#### [DIRECTIONS]
Only the lines from the first line of the records through the line containing "Sport (201, 103)" belong in the answer. Copy them exactly.
[[ TASK INPUT open ]]
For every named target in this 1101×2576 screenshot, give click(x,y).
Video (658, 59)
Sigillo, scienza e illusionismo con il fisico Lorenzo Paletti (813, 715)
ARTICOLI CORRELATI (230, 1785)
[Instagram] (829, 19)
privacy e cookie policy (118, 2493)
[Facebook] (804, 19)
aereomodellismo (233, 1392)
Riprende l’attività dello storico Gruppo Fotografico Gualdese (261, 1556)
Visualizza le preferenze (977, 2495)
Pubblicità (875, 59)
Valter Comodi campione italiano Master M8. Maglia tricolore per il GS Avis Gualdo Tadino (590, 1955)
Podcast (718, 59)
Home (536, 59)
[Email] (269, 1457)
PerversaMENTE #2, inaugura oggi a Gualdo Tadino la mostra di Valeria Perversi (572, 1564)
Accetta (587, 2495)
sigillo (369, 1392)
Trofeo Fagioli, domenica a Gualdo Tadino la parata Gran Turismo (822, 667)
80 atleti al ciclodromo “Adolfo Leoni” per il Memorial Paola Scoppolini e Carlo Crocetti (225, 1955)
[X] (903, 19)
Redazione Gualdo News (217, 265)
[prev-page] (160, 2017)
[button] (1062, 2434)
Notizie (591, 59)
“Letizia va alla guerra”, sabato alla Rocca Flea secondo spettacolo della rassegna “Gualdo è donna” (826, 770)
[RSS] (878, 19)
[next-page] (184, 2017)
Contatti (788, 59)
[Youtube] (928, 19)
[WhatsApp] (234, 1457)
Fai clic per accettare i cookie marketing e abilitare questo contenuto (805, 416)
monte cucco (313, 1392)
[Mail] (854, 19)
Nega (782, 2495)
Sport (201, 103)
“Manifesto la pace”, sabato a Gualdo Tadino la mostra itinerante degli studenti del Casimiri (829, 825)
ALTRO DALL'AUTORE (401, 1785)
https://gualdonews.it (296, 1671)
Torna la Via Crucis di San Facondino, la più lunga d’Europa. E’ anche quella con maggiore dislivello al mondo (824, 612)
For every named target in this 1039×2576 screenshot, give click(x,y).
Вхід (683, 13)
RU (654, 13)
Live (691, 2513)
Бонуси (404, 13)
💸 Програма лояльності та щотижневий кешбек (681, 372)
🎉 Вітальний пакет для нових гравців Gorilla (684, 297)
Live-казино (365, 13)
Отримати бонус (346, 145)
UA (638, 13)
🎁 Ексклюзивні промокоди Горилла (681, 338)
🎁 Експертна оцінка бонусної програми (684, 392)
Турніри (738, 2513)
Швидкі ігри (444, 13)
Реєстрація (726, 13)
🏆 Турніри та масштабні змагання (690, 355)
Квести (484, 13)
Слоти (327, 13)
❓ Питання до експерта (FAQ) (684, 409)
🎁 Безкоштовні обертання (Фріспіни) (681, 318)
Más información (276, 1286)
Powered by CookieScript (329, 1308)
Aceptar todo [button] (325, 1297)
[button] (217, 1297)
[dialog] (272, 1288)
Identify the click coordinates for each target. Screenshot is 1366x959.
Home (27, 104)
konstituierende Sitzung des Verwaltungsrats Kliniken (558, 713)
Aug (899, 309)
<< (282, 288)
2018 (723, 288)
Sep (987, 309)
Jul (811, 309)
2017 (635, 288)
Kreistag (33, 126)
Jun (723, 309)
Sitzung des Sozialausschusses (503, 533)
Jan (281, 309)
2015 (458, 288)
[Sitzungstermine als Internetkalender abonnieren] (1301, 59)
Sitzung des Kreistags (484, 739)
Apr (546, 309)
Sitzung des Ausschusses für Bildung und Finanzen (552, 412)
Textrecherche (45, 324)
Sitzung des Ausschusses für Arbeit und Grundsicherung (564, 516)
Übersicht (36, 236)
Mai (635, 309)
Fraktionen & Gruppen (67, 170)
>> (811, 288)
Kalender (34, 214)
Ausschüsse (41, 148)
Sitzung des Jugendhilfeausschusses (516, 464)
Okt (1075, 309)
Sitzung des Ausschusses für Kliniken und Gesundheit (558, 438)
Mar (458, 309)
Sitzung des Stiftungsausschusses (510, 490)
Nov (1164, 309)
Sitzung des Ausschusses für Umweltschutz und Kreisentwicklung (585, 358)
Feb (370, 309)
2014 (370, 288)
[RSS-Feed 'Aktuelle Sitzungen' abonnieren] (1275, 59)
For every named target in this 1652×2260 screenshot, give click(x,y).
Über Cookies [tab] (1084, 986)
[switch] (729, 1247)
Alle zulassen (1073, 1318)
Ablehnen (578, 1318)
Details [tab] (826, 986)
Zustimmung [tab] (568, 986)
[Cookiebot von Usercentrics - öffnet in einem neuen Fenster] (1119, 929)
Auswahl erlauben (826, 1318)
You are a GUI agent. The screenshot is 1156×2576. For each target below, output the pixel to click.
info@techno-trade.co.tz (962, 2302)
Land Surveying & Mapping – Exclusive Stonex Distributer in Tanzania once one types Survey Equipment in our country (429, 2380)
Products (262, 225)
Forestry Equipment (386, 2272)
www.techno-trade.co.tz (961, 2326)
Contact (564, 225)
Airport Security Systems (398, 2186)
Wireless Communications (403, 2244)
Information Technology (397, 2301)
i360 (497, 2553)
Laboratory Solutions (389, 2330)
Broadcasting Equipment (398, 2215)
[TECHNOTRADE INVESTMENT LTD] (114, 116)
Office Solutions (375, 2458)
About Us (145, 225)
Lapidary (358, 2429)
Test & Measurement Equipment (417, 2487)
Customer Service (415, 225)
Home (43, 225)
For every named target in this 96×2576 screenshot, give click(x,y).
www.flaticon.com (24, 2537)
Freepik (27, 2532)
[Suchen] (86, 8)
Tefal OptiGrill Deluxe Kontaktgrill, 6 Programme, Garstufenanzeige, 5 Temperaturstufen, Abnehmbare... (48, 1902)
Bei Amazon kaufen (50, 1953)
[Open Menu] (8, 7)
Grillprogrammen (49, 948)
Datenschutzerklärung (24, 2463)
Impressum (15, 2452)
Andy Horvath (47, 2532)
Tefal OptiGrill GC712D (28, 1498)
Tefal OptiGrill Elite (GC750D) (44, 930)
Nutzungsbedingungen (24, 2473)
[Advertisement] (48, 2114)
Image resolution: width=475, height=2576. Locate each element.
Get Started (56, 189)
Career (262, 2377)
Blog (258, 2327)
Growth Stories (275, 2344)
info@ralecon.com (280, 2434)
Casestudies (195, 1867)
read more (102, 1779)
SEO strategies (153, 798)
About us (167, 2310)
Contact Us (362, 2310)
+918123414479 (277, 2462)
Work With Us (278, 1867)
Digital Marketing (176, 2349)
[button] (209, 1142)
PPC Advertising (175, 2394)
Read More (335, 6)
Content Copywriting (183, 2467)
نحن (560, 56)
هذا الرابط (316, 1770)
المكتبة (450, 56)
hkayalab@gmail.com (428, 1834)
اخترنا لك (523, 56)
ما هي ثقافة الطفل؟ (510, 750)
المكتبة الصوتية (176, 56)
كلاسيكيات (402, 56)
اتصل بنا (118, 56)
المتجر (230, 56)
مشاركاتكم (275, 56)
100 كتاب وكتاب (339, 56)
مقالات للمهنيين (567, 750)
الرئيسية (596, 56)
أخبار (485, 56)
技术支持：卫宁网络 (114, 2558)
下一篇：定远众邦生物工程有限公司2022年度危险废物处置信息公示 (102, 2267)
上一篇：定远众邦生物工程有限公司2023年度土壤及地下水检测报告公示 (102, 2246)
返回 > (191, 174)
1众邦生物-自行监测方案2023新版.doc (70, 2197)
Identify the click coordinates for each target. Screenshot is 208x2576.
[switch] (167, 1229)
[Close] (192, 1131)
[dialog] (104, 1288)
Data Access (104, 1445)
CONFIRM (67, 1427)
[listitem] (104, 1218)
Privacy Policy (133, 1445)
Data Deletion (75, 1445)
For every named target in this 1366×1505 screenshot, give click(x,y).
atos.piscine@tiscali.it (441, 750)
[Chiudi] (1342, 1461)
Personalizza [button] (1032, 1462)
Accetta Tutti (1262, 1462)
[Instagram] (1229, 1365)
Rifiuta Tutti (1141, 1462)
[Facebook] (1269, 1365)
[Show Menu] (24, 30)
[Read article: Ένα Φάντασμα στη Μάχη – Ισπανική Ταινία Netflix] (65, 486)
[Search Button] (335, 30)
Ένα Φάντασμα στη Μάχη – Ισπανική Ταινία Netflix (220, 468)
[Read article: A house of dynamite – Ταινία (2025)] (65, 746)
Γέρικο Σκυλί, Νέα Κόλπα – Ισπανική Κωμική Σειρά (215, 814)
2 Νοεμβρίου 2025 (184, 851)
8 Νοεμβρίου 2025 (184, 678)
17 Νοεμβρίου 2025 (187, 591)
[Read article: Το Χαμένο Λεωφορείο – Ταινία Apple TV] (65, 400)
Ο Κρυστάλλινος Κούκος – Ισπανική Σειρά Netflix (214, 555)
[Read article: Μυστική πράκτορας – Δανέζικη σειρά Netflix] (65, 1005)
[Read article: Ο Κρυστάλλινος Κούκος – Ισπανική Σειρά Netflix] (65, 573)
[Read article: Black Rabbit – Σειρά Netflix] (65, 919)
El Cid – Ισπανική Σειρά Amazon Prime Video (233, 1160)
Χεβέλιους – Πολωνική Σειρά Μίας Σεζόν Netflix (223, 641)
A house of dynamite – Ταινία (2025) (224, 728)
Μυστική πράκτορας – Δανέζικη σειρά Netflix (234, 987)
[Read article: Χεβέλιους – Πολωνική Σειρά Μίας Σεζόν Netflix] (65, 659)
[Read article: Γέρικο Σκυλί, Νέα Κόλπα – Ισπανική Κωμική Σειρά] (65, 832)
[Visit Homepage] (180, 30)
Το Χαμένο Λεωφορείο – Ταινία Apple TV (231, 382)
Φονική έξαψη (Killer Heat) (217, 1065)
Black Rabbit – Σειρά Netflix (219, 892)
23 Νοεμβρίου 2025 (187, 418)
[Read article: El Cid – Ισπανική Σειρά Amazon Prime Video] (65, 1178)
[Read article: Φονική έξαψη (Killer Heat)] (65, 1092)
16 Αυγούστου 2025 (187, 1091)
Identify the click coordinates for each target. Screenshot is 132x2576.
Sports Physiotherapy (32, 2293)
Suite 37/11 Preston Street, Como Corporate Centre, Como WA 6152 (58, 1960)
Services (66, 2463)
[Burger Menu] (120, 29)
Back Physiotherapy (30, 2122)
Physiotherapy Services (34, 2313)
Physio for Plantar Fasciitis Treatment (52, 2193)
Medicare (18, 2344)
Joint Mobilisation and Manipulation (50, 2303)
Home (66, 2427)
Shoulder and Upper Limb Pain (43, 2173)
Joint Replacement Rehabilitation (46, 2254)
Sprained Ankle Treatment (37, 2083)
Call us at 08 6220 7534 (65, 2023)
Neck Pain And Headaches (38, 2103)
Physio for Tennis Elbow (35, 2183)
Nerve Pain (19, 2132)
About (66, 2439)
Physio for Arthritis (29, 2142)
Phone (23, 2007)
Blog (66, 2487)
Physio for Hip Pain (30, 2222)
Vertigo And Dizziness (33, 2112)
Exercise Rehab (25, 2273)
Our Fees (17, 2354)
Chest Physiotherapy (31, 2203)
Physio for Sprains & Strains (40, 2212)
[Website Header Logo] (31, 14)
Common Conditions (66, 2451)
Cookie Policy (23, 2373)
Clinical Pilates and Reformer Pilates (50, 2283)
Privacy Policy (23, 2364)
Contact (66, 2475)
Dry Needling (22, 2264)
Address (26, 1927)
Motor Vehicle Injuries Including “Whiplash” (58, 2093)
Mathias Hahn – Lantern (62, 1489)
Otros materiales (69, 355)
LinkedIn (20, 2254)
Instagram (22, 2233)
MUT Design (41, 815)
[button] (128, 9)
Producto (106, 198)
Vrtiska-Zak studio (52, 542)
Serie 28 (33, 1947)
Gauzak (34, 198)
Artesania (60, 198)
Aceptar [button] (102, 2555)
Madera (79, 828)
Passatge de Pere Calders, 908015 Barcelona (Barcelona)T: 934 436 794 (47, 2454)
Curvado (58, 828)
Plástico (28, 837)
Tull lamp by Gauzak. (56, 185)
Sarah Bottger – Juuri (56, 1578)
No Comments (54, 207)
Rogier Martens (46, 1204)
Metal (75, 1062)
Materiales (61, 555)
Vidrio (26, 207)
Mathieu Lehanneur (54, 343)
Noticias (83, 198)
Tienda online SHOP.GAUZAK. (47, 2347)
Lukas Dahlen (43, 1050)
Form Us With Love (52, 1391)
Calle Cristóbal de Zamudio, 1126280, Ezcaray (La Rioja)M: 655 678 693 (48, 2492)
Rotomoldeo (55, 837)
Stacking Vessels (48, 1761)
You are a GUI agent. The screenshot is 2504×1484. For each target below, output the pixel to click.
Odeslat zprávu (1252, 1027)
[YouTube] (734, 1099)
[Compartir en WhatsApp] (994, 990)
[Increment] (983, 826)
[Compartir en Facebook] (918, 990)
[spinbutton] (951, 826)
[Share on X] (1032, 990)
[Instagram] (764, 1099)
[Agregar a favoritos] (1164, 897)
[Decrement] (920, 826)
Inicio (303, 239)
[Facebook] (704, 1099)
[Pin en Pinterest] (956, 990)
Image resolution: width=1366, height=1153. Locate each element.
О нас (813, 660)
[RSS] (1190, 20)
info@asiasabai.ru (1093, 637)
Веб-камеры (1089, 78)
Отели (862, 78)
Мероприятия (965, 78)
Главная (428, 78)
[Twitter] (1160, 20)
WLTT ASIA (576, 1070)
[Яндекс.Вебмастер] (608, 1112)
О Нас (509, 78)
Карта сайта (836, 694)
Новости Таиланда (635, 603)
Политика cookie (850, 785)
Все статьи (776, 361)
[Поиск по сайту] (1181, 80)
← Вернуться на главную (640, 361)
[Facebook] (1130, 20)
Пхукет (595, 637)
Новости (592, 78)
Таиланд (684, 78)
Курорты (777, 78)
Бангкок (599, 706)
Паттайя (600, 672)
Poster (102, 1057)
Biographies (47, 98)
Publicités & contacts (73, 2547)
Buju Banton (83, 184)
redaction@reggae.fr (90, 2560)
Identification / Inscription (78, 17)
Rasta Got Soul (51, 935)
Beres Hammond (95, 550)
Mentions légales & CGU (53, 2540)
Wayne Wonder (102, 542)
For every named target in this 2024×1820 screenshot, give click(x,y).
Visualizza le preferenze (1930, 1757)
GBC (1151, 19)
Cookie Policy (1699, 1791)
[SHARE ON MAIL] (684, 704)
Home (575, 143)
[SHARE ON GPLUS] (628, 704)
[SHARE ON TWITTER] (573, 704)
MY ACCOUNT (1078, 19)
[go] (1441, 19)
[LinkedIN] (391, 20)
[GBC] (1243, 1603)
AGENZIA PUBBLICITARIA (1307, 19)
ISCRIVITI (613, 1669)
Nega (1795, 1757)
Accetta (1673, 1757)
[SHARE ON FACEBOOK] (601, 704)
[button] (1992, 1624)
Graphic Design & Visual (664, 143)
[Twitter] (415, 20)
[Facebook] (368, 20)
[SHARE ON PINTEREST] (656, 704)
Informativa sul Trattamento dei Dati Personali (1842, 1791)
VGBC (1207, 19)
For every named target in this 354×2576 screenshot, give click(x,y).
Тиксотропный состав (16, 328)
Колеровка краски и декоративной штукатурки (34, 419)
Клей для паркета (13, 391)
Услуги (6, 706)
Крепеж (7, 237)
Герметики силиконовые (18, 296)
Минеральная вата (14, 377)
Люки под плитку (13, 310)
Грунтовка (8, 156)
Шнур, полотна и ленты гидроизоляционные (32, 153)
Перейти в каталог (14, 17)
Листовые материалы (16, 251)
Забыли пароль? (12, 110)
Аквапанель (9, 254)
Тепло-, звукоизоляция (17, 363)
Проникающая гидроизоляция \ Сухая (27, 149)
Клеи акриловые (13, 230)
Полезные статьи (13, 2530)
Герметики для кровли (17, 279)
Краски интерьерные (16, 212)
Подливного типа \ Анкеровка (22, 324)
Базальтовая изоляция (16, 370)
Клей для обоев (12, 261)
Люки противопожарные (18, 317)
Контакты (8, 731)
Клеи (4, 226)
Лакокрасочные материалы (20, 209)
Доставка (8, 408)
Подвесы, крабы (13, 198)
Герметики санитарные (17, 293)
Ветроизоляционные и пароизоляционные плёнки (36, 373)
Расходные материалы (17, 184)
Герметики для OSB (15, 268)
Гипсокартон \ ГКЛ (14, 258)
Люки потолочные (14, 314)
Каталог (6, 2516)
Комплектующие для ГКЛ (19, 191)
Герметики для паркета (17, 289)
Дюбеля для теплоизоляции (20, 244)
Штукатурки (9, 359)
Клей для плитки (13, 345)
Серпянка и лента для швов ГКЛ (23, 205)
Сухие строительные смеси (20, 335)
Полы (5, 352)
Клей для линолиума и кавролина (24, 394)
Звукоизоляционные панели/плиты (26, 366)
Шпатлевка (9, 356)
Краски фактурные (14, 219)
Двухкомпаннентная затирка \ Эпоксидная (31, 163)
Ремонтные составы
[[ TASK INPUT closed ]]
#### [RESULT OF THE TASK]
For every named target in this 1101×2576 screenshot, give click(x,y).
Video (658, 59)
Sigillo, scienza e illusionismo con il fisico Lorenzo Paletti (813, 715)
ARTICOLI CORRELATI (230, 1785)
[Instagram] (829, 19)
privacy e cookie policy (118, 2493)
[Facebook] (804, 19)
aereomodellismo (233, 1392)
Riprende l’attività dello storico Gruppo Fotografico Gualdese (261, 1556)
Visualizza le preferenze (977, 2495)
Pubblicità (875, 59)
Valter Comodi campione italiano Master M8. Maglia tricolore per il GS Avis Gualdo Tadino (590, 1955)
Podcast (718, 59)
Home (536, 59)
[Email] (269, 1457)
PerversaMENTE #2, inaugura oggi a Gualdo Tadino la mostra di Valeria Perversi (572, 1564)
Accetta (587, 2495)
sigillo (369, 1392)
Trofeo Fagioli, domenica a Gualdo Tadino la parata Gran Turismo (822, 667)
80 atleti al ciclodromo “Adolfo Leoni” per il Memorial Paola Scoppolini e Carlo Crocetti (225, 1955)
[X] (903, 19)
Redazione Gualdo News (217, 265)
[prev-page] (160, 2017)
[button] (1062, 2434)
Notizie (591, 59)
“Letizia va alla guerra”, sabato alla Rocca Flea secondo spettacolo della rassegna “Gualdo è donna” (826, 770)
[RSS] (878, 19)
[next-page] (184, 2017)
Contatti (788, 59)
[Youtube] (928, 19)
[WhatsApp] (234, 1457)
Fai clic per accettare i cookie marketing e abilitare questo contenuto (805, 416)
monte cucco (313, 1392)
[Mail] (854, 19)
Nega (782, 2495)
Sport (201, 103)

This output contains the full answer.